Volts = .1 x 339 = 33.9 volts.

We would therefore need 40 volts of battery to keep the line at one tenth of an ampere. This formula may be used for any calculation where the current and resistance are known.

Where the voltage and current are known the following formula is used.

Resistance = Pressure Current, or Ohms =Volts / Amperes

In the above case the resistance would be as follows for the given value of voltage and amperage.

339 ohms = 40 volts / .1 ampere.

To find the amperage where the voltage and resistance is given, use the following formula:

Amperes = volts / ohms = 40 / 339 = .1 ampere

By the use of the formulas and the further use of resistance tables it is possible to get the proper voltage necessary to carry your circuits.

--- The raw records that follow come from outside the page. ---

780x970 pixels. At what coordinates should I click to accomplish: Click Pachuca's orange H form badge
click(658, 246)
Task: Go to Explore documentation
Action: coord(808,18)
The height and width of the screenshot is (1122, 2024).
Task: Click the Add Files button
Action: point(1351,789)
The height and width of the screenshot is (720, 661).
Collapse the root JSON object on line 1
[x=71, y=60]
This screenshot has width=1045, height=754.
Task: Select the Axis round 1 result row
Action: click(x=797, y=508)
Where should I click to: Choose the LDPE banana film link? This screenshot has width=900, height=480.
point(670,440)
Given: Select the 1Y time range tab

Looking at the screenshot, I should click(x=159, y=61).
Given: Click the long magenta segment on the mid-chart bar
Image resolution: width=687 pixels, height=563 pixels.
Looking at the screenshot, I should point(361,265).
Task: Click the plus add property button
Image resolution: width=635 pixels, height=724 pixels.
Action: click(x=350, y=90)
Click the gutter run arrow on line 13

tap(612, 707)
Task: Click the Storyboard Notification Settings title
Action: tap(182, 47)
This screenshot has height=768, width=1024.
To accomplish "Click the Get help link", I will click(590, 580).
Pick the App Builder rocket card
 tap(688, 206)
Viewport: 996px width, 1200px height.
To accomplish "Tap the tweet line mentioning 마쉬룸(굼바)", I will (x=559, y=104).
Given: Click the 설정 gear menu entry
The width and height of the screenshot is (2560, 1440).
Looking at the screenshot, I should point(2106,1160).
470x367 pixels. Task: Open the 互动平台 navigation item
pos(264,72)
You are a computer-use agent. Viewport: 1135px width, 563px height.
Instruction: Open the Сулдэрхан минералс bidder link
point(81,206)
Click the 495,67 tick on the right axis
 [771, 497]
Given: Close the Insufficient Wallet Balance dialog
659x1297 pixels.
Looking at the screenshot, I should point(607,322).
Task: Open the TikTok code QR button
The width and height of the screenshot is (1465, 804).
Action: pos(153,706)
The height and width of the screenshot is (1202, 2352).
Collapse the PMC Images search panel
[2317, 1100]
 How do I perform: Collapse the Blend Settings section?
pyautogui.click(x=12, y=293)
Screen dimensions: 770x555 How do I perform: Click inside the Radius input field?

After the necessary battery is decided upon, you can then judge what size rack you will need. It will be well to comunicate with the makers of racks and give them the amount of battery you have and they can then tell you the size of the rack.

When getting a battery rack do not order one with just the bare amount of space on it to accommodate the battery already required as you will no doubt expand your system and will need additional space for more cells as time goes on.

When figuring battery for an installation, arrange to get some additional cells to take care of breakage and for building up new units, as will be necessary from time to time.